A dataset with political datasets #2

In 2017, I made a dataset with political datasets. Over the years, when I have found new datasets that might be relevant to political scientists, I have added them to the dataset and overview on GitHub. In 2017, the dataset consisted of ~150 datasets. Now it contains more than 500 datasets.

The datasets cover various topics and domains. While some datasets could easily fit within multiple categories, I provide only one category to each dataset. In the figure below I show the different categories that I have used to categorise the various datasets.

A lot of the datasets are related to international relations (especially data on conflicts) and citizens (especially individual-level survey data). However, it is my impression that the dataset now covers most of the domains of interest for quantitative political scientists.

I should note that I have not added all entries to the overview myself (see here for an overview of contributors). One of the best resources I use to find new datasets is the newsletter Data Is Plural. I have recommended the newsletter before, and if you do not already subscribe, do sign up.
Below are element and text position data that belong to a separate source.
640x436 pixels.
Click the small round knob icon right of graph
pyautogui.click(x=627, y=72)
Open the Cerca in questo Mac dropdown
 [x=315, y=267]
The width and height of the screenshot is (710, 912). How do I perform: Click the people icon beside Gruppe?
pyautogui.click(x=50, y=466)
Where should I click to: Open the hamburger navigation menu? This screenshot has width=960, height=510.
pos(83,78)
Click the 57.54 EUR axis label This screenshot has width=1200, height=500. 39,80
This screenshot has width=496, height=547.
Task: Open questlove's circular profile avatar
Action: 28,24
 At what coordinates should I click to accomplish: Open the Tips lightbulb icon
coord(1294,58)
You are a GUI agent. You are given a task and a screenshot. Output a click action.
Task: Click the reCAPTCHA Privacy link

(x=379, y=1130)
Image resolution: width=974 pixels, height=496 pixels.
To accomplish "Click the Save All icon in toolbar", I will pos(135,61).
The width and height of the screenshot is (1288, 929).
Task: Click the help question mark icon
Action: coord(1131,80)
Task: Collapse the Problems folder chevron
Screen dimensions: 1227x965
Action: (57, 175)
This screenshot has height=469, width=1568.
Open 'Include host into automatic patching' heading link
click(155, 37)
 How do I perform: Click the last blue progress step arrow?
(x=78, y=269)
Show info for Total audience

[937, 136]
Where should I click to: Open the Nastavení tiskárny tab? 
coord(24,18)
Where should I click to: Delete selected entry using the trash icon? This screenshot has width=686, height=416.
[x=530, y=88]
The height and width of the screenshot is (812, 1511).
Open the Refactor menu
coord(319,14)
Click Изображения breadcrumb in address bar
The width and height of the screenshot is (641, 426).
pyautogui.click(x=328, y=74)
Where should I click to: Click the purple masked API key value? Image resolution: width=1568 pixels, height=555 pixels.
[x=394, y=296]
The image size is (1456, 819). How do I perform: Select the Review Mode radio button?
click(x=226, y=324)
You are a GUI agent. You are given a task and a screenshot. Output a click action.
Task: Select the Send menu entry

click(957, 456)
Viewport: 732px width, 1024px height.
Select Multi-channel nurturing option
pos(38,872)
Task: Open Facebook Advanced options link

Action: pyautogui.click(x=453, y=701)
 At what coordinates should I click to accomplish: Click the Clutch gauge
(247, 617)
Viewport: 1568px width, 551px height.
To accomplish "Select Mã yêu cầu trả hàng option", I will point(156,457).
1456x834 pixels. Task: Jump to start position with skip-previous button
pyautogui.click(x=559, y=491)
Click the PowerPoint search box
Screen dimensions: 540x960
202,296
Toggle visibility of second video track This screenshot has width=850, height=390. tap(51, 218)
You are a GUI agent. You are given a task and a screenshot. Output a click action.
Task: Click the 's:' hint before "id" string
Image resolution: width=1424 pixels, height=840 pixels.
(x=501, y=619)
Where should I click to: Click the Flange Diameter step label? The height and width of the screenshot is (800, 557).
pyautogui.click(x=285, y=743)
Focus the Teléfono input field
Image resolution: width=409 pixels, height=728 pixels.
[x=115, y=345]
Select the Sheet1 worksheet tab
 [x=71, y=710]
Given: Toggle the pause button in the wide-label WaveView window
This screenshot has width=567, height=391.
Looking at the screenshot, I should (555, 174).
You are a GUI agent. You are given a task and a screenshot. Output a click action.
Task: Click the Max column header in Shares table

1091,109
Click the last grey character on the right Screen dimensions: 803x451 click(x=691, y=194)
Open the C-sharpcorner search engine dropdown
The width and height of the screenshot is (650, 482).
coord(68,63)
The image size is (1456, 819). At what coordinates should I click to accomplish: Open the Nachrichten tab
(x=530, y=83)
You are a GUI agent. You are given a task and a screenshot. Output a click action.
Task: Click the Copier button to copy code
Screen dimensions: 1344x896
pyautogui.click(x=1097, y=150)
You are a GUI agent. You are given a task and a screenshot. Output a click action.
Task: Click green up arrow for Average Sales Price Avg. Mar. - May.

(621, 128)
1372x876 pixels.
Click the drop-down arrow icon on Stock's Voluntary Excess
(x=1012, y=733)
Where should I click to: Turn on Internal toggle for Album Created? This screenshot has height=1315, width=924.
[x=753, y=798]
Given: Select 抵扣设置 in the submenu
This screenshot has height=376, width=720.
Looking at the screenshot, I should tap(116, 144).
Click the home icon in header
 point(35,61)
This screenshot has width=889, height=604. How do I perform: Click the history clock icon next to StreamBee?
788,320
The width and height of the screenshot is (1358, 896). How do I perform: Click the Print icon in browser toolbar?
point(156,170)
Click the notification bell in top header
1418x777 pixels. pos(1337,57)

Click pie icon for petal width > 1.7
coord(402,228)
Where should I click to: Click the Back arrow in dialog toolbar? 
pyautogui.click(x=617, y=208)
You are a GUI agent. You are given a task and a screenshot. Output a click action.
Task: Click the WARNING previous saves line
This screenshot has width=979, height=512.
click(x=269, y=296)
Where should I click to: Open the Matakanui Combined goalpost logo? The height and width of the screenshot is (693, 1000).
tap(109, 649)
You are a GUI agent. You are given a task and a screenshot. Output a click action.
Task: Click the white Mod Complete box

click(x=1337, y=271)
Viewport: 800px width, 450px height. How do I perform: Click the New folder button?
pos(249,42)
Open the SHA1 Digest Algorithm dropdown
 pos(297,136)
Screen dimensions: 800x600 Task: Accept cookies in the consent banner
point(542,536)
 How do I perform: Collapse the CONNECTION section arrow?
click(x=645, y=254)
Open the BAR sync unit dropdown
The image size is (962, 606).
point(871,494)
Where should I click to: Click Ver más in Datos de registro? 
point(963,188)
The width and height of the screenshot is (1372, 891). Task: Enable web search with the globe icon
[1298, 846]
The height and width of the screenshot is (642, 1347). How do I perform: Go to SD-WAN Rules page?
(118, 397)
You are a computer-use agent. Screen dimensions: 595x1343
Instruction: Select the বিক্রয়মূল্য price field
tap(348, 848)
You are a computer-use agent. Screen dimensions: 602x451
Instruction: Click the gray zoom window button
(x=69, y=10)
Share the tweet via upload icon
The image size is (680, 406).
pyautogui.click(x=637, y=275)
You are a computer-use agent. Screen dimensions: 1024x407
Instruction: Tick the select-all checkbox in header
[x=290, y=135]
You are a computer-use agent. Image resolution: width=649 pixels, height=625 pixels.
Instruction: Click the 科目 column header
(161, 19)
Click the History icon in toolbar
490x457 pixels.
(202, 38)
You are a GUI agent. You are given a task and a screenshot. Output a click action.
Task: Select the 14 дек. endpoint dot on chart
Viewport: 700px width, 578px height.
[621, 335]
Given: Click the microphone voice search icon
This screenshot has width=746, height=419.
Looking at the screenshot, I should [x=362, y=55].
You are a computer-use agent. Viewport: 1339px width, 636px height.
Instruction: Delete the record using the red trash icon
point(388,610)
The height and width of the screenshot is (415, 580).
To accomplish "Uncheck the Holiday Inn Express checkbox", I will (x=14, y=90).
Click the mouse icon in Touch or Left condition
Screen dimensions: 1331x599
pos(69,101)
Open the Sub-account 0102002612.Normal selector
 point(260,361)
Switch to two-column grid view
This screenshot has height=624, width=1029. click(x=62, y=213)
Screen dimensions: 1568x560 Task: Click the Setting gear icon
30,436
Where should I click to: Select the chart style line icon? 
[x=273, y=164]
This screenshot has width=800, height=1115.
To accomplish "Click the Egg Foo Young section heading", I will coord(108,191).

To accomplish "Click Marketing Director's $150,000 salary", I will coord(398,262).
An important question that I often have to deal with is whether a dataset is a political dataset. What some might say is a dataset of relevance for political scientists, others might say is not relevant at all. For example, some researchers could say that the Australian Shark Incident Database might be a relevant resource if we are to study democratic accountability, but I decided not to include such datasets.

It is great to see that the resource is used by students and researchers alike. A recent good example is in the paper by Mongrain (2022) on social networks and citizens’ forecasting ability. Here, the resource is used to identify relevant survey data that can be used to test the hypotheses of interest: “First, I searched codebooks and questionnaires from every election survey available on national and regional election studies’ websites for relevant items (some of these resources were found through online dataset repositories such as Erik Gahner’s PolData and odesi).”

The dataset is still work in progress but if you are aware of any datasets that I have missed, please do let me know and I will add them. I started some years ago to add information on when exactly an entry was added or revised, and I plan to continue to update the individual entries in the future. Similarly, I am working on ways to make it easier to identify event data, geolocated data, text-as-data data, the unit of analysis, etc.